Il governo va avanti nel suo lavoro, pur tra civette, corvi e avvoltoi

       Più che il nome -Gianmarco Mazzi, proveniente più da Sanremo che da altro, tanto da far chiamare già “Discasterio”, qualcosa in più di una discoteca, il Ministero del Turismo assegnatogli dal presidente della Repubblica, con tanto di giuramento al Quirinale, su proposta della premier-conta il fatto che Giorgia Meloni abbia voluto sciogliere rapidamente il nodo della sostituzione di Daniela Santanchè. Che si considera al Senato, di cui continua a fare parte, la capra espiatoria, più che la pitonessa, della sconfitta referendaria del sì alla riforma costituzionale della magistratura. Con la quale peraltro la ex ministra ha dei conti da regolare, diciamo così, per le sue vicende imprenditoriali, sfortunate per quanto nominalmente “visibilia”.
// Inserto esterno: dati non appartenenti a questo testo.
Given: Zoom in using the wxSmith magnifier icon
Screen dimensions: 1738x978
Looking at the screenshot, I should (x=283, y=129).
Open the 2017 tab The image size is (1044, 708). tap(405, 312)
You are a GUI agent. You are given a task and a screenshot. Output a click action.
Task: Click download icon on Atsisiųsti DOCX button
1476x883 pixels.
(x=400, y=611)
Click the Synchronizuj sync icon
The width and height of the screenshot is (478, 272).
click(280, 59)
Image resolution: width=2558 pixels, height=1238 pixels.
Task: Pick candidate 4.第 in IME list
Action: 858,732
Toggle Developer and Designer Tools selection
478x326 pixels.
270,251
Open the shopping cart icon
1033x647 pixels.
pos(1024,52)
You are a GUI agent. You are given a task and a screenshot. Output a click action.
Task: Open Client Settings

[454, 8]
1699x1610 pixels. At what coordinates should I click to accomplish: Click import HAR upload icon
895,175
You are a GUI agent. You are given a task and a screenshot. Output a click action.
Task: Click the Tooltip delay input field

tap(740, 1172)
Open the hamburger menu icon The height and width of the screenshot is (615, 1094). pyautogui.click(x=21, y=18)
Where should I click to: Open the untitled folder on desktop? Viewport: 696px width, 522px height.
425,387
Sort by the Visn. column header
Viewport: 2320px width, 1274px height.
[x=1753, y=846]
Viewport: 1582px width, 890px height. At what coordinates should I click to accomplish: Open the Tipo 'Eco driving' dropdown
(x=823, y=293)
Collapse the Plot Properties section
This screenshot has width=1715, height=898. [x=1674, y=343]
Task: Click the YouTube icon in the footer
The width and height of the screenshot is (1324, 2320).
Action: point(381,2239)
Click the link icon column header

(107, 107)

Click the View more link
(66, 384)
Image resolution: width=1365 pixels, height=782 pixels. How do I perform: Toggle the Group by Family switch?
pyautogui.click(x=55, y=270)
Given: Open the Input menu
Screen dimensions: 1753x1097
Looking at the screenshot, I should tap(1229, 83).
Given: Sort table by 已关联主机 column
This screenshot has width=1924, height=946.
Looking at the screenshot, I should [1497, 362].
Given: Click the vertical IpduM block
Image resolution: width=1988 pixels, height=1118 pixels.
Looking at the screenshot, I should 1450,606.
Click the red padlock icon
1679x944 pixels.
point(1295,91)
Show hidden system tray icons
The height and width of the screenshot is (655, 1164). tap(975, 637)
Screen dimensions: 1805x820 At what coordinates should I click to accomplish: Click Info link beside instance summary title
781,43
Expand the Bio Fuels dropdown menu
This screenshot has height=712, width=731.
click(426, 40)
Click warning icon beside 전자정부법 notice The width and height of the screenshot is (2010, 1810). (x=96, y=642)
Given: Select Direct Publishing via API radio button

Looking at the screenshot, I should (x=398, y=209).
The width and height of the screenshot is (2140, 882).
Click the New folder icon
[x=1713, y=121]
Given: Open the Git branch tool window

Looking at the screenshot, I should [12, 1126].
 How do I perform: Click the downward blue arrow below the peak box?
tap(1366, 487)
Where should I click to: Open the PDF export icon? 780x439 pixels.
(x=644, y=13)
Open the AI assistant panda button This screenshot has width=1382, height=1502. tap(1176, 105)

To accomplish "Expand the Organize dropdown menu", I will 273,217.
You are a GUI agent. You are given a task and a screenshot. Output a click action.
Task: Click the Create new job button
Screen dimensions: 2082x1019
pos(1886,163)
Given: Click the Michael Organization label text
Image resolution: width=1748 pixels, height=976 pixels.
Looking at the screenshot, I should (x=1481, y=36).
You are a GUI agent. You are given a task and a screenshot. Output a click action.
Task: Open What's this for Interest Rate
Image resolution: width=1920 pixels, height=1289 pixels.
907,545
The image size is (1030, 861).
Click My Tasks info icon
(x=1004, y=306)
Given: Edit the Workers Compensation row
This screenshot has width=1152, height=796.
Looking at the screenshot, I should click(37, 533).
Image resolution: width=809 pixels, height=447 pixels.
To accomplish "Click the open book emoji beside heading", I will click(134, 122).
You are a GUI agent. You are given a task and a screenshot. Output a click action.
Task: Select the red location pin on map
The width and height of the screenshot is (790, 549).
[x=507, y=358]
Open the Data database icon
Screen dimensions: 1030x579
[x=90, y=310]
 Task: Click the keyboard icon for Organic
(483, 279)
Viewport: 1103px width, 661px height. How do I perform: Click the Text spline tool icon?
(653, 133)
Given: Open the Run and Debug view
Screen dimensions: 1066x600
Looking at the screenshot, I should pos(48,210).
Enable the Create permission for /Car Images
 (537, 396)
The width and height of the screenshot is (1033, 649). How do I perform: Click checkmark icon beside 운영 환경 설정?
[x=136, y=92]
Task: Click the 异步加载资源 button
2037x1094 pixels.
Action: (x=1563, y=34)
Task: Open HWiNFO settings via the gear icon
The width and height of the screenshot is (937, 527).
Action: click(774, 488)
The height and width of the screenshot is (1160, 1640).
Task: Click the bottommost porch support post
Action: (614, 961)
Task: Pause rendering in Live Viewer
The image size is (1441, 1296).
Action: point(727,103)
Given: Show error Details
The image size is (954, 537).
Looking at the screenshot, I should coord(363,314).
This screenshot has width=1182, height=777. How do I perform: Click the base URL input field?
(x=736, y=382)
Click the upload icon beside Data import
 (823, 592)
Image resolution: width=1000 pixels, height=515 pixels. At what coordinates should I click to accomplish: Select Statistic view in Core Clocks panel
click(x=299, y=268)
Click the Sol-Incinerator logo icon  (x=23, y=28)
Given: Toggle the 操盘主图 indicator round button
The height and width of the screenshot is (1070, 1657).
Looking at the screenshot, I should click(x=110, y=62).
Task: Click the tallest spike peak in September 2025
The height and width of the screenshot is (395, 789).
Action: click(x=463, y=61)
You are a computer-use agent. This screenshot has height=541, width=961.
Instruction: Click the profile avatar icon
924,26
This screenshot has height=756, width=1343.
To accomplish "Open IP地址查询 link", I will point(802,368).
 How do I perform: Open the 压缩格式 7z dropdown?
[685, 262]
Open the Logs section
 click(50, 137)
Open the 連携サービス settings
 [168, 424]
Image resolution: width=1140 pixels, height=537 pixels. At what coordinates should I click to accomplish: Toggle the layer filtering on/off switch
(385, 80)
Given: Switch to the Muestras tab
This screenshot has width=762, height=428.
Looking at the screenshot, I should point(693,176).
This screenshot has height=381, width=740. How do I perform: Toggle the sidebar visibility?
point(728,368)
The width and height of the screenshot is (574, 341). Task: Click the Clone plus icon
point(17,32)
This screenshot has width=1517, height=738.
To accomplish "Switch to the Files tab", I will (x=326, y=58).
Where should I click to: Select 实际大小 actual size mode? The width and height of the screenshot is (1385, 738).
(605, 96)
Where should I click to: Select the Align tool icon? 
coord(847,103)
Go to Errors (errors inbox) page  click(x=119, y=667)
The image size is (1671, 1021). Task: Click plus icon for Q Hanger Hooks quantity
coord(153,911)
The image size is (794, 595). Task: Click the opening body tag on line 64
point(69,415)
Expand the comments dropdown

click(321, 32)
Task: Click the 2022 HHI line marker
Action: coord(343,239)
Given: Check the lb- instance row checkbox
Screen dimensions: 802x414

       Niente rimpasto, quindi, inteso come scomposizione e ricomposizione del governo con più movimenti, e niente elezioni anticipate, per quanto l’opposizione mediatica contini ad attribuire alla premier almeno la tentazione. Nella quale l’interessata non cade non foss’altro perché sa che il presidente della Repubblica Sergio Mattarella non le concederebbe lo scioglimento delle Camere prima della loro scadenza ordinaria in una situazione peraltro di precarietà, a dir poco, derivante anche all’Italia dalle guerre che in fondo la coinvolgano, al pari di altri paesi che non vi partecipano ma ne subiscono comunque gli effetti economici. Una situazione talmente avvertita anche a Palazzo Chigi, e non solo al Quirinale, che la premier è volata nel Golfo, incorrendo nella mezza incoronazione di Meloni, o semplicemente di “Giorgia d’Arabia”.

       La missione pasquale della premier italiana si traduce sul piano politico in una solidarietà ai paesi del Golfo, appunto, attaccati dall’Iran non ancora ridotto alla “età della pietra” minacciata o propostasi alla Casa Bianca, almeno nelle ore pari del giorno, dal presidente Donald Trump. Che continua lo stesso ad aspettarsi il premio Nobel della pace. Sul piano economico la missione della premier italiana si traduce in un lavoro di sicurezza per gli approvvigionamenti energetici.

       Il governo insomma continua a fare il suo mestiere, non di semplice galleggiamento, pur tra svolazzi di civetti e di corvi, o fra incursioni di sciacalli tra piazze e aule parlamentari.